Una nuova fase nella storia dell’apostolato comincia con la risurrezione di Gesù. Gli apostoli diventano testimoni della risurrezione di Cristo (Lc 24, 49 e 46; 1Cor 15, 8 sg.), ma non tutti i testimoni della risurrezione diventano apostoli, né i 500 fratelli, né le donne. Ciò è chiara prova del fatto che il termine apostolo esisteva anteriormente alla risurrezione di Cristo (rimane dubbio se Giacomo, fratello di Gesù, fu collocato fra gli apostoli). L’apostolo, che era una volta un nunzio fra gli Ebrei, diventa ora il missionario del mondo; la potestà sui demoni, la possibilità di sanare gli ammalati si estende su tutto l’abitato umano (sono i «miracoli dell’apostolo»: 2Cor 12, 12) insieme con la predicazione.
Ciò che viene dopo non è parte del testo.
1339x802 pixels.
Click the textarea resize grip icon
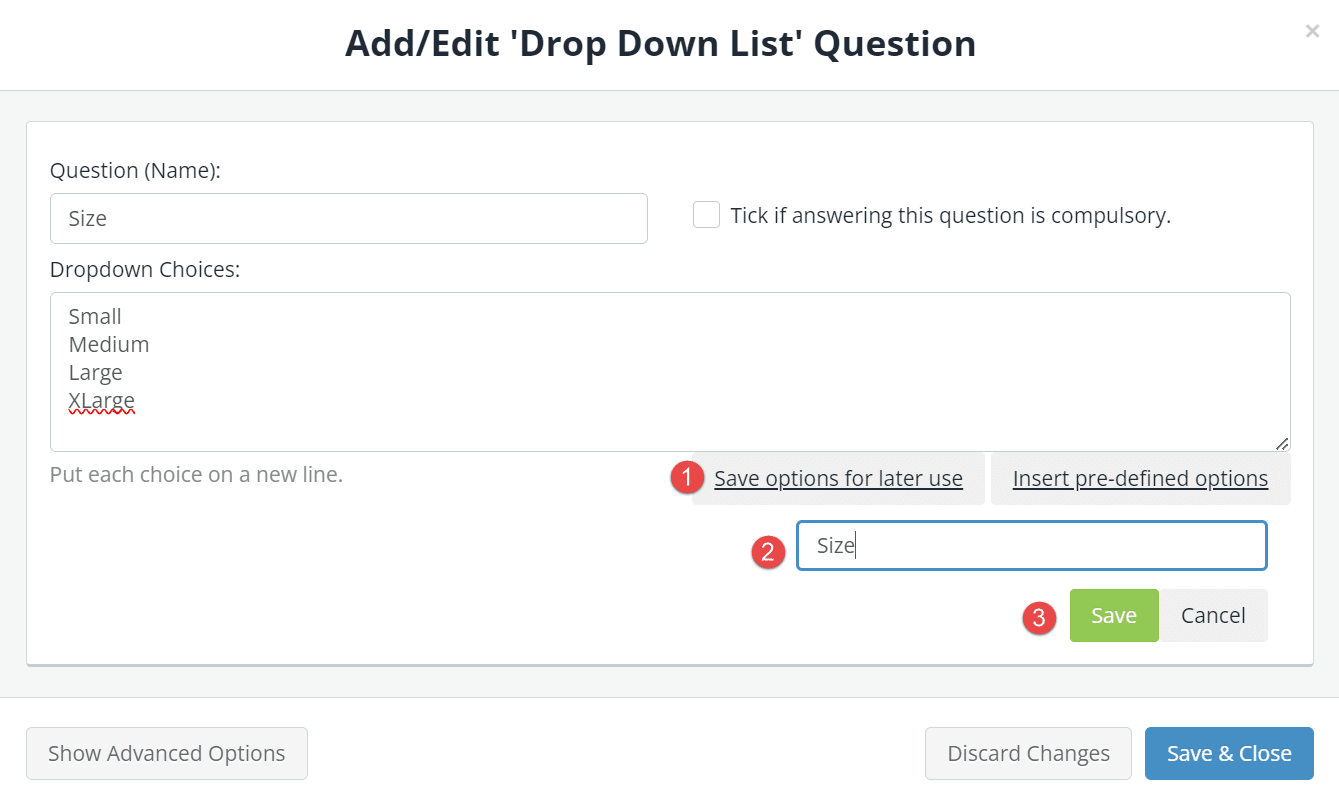(x=1282, y=443)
L’obbligo di rendere conto del lavoro apostolico (Mc 6, 30; Lc 9, 10; 10, 17) viene ora fissato per la seconda venuta di Cristo (1Cor 4, 4; Fil 1,6.10 sg.). Con l’ascensione di Gesù gli apostoli diventano anche i vicari di Cristo in un senso più concreto di prima (Lc 10, 16; Mt. 10, 40; Gv 13, 20; 17, 18; 1Clem., cap. 42, ecc). Perciò istituiscono i diaconi (At 6, 1-6) ed i presbiteri (At 14, 23; cf. 15, 4.6.22 sg., ecc). L’apostolo aduna accanto a sé i suoi presbiteri o vescovi (At 20, 17.28). Alcuni protestanti riconoscono che gli apostoli sono la fonte della gerarchia della Chiesa; ad es. W. Mundle, in Zeitschrift für neutestamentl. Wissenschaft, 27 (1928), p. 41, parla di «successione apostolica», mentre altri (ad es. K. H. Rengstorf) la tacciono.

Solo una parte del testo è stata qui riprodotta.